Local health department staffing grew by about 19% from 2019 to 2022, according to a report from the National Association of County and City Health Officials that studied 2,512 of the nation’s roughly 3,300 local departments. That same report explained that half of their revenue in 2022 came from federal sources.
But those jobs, and the safety net they provide for the people in the communities served, are vulnerable as the money dries up, worrying public health leaders — particularly in sparsely populated, rural areas, which already faced long-standing health disparities and meager resources.
Officials in such states as Montana, California, Washington, and Texas now say they face budget cuts and layoffs. Public health experts warn the accompanying service cuts — functions like contact tracing, immunizations, family planning, restaurant inspections, and more — could send communities into crisis.
In California, Democratic Gov. Gavin Newsom proposed cutting the state’s public health funding by $300 million. And the Washington Department of Health slashed more than 350 positions at the end of last year and anticipated cutting 349 more this year as the state’s federal covid funding runs dry.
“You cannot hire firefighters when the house is already burning,” said Brian Castrucci, president and CEO of the de Beaumont Foundation, an organization that advocates for public health policy.
In some places, that pandemic cash did little more than keep small health departments afloat. The Central Montana Health District, the public health agency for five rural counties, did not receive the same flood of money others saw but did get enough to help the staff respond to an increased workload, including testing, contact tracing, and rolling out covid vaccines.
The department filled a vacancy with a federal grant funneled through the state when a staffer left during the pandemic. The federal funding allowed the department to break even, said Susan Woods, the district’s public health director.
Now, there are five full-time employees working for the health district. Woods said the team is getting by with its slim resources, but a funding dip or another public health emergency could tip the balance in the wrong direction.

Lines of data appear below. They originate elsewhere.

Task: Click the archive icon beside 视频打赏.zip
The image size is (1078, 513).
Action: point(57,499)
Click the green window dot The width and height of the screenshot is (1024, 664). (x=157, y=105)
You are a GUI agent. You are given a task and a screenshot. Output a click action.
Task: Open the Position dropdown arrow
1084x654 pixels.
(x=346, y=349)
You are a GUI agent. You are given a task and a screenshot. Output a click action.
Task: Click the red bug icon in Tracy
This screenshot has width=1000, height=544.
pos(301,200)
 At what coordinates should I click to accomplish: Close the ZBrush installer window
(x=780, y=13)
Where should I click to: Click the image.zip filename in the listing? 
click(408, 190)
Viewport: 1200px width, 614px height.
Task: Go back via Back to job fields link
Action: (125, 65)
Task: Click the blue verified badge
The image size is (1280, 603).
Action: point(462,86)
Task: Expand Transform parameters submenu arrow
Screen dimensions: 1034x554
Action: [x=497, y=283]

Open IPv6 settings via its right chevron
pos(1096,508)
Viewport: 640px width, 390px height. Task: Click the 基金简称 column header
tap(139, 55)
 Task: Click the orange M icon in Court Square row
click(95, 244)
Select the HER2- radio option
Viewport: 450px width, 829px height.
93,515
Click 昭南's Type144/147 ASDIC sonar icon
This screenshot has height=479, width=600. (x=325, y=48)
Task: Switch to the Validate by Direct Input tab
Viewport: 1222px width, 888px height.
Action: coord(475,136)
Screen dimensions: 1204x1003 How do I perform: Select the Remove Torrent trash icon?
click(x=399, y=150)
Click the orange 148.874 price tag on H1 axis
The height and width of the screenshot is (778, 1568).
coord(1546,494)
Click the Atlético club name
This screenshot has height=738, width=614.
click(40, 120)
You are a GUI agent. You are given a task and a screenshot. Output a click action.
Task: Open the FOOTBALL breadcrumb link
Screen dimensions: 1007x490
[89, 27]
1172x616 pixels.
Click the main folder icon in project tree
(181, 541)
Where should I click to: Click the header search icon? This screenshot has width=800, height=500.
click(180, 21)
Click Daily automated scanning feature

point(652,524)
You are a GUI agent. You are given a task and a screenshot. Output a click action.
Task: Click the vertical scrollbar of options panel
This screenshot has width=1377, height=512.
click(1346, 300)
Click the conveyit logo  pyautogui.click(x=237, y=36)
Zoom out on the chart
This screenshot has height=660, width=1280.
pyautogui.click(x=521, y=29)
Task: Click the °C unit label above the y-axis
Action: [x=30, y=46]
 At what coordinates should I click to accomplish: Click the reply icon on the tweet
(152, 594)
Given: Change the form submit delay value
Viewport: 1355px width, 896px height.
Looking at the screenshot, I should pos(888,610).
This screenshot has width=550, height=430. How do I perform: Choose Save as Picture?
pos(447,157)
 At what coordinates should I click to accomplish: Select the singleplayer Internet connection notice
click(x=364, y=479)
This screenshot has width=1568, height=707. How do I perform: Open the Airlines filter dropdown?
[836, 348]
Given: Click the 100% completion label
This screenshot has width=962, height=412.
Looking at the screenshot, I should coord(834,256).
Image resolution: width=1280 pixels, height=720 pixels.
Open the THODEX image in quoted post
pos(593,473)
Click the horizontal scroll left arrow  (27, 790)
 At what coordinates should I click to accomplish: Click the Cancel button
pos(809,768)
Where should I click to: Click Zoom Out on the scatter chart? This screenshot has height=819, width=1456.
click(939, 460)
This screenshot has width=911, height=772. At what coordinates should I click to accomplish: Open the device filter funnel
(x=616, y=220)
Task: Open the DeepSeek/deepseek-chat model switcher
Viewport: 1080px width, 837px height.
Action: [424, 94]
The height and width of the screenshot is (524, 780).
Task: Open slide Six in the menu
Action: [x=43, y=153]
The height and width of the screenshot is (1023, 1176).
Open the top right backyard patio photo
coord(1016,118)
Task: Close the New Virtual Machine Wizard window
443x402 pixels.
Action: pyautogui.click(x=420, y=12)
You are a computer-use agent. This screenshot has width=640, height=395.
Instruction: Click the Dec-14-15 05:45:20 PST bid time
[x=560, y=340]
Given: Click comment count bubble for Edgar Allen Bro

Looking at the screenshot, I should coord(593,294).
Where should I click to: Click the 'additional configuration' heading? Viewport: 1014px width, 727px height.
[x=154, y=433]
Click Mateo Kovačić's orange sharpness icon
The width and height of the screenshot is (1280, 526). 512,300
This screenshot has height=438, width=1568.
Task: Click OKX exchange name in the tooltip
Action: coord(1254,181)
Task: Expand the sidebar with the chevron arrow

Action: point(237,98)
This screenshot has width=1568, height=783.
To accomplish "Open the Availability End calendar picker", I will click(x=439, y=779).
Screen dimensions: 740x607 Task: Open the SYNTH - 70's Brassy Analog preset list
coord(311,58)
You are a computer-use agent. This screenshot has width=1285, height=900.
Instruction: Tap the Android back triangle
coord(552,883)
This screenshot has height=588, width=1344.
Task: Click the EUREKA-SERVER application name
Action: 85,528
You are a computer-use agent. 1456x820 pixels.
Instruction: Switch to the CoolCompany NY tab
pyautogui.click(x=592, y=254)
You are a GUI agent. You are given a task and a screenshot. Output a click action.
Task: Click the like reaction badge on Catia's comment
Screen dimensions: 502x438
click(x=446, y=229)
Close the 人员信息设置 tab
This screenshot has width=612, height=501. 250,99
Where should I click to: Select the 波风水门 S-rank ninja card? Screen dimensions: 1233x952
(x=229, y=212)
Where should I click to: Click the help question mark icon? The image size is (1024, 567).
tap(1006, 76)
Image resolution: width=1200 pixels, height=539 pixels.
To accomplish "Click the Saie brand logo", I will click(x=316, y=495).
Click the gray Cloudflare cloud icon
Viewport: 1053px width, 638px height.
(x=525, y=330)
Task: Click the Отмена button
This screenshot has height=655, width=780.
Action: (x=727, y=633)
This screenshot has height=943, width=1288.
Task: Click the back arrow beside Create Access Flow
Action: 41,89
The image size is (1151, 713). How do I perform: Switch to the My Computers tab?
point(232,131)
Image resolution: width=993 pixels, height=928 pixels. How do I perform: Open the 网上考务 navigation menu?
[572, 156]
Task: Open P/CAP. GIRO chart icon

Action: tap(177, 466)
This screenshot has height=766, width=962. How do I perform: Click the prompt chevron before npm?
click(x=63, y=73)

“Any kind of crisis, any kind of, God forbid, another pandemic, would probably send us crashing,” Woods said.
Adriane Casalotti, chief of government and public affairs for the National Association of County and City Health Officials, said she expects to see layoffs and health department budget cuts intensify. Those cuts will come as health officials address issues that took a back seat during the pandemic, like increases in rates of sexually transmitted diseases, suicide, and substance misuse.
“There’s tons of work being done right now to pick up the pieces on those types of other public health challenges,” she said. But it’ll be hard to catch up with whittled resources.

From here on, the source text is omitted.